- _What is needed_
From the line that contains "helmikuu 2023 (729, 916)" down to the last line of the data below, transcribe every line exactly.

Dataset items:
■ ■ ■ ■

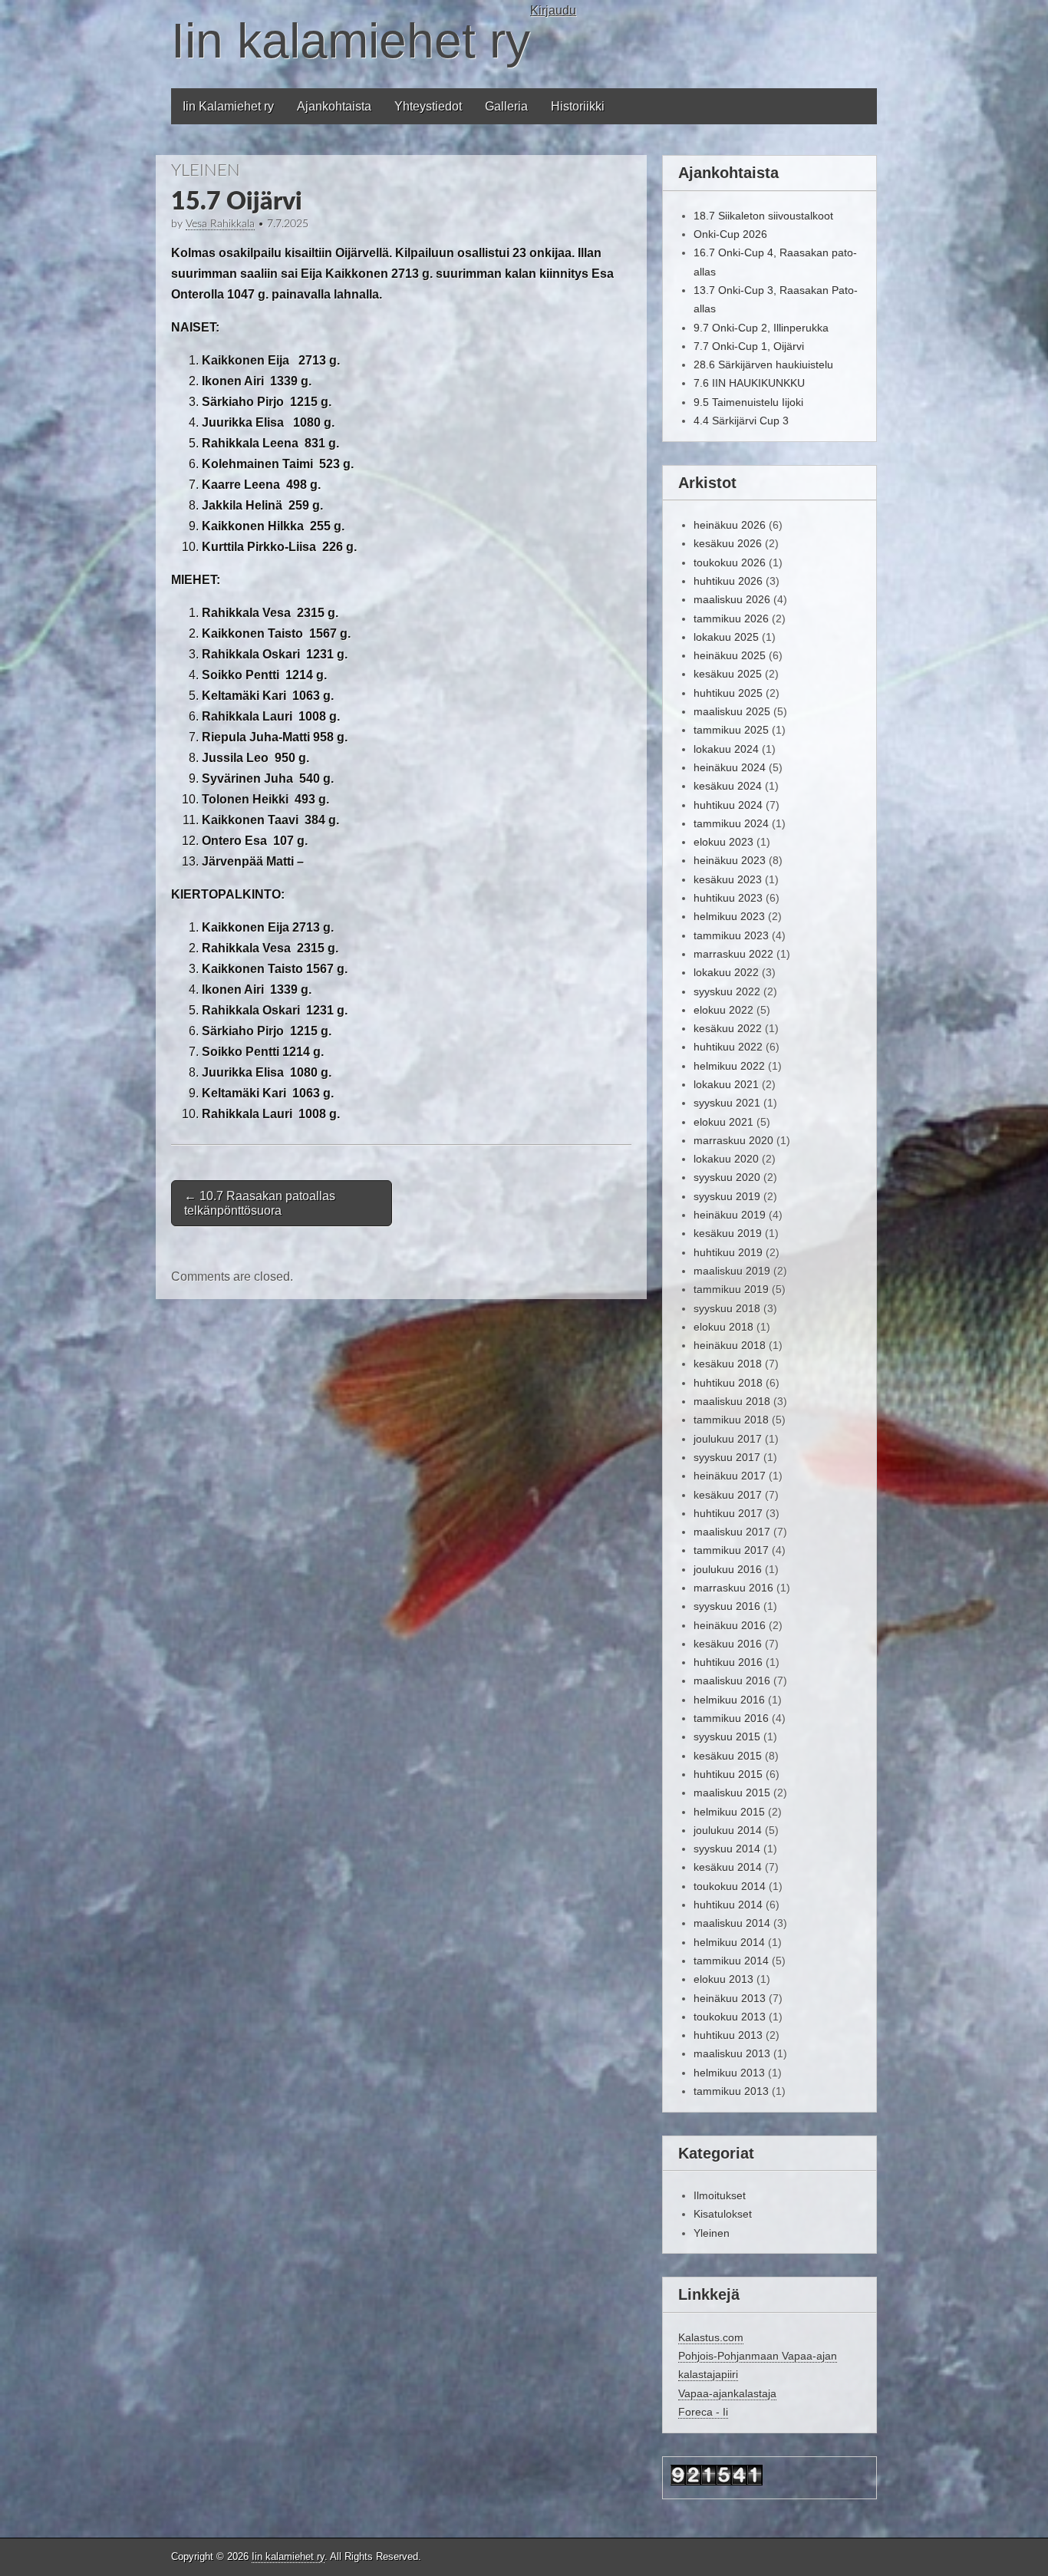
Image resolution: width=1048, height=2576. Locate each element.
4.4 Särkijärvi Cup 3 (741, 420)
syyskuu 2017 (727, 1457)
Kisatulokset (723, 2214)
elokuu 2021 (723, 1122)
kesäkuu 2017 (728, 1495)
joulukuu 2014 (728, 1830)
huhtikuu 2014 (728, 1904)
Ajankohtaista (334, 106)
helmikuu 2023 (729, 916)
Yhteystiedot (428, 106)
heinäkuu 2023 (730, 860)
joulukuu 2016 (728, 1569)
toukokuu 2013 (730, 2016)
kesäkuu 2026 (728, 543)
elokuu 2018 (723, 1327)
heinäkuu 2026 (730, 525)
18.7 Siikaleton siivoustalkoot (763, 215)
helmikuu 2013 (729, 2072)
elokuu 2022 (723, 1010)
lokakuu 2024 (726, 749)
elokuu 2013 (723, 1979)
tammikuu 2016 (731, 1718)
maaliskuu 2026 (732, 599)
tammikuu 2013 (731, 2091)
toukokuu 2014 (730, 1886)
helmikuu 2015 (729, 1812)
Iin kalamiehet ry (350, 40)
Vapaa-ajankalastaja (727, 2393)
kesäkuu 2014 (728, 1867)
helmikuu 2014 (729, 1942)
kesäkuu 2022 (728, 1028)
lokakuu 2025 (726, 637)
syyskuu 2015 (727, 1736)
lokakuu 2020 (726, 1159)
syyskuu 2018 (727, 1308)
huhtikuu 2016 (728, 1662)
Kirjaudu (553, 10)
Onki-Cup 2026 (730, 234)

■ ■ ■ ■

- _Response area_
helmikuu 2023 (729, 916)
Yhteystiedot (428, 106)
heinäkuu 2023 (730, 860)
joulukuu 2016 (728, 1569)
toukokuu 2013 (730, 2016)
kesäkuu 2026 (728, 543)
elokuu 2018 (723, 1327)
heinäkuu 2026 (730, 525)
18.7 Siikaleton siivoustalkoot (763, 215)
helmikuu 2013 (729, 2072)
elokuu 2022 (723, 1010)
lokakuu 2024 (726, 749)
elokuu 2013 (723, 1979)
tammikuu 2016 (731, 1718)
maaliskuu 2026 (732, 599)
tammikuu 2013 (731, 2091)
toukokuu 2014 (730, 1886)
helmikuu 2015 (729, 1812)
Iin kalamiehet ry (350, 40)
Vapaa-ajankalastaja (727, 2393)
kesäkuu 2014 (728, 1867)
helmikuu 2014 (729, 1942)
kesäkuu 2022 (728, 1028)
lokakuu 2025 (726, 637)
syyskuu 2015 (727, 1736)
lokakuu 2020 (726, 1159)
syyskuu 2018 (727, 1308)
huhtikuu 2016 (728, 1662)
Kirjaudu (553, 10)
Onki-Cup 2026 (730, 234)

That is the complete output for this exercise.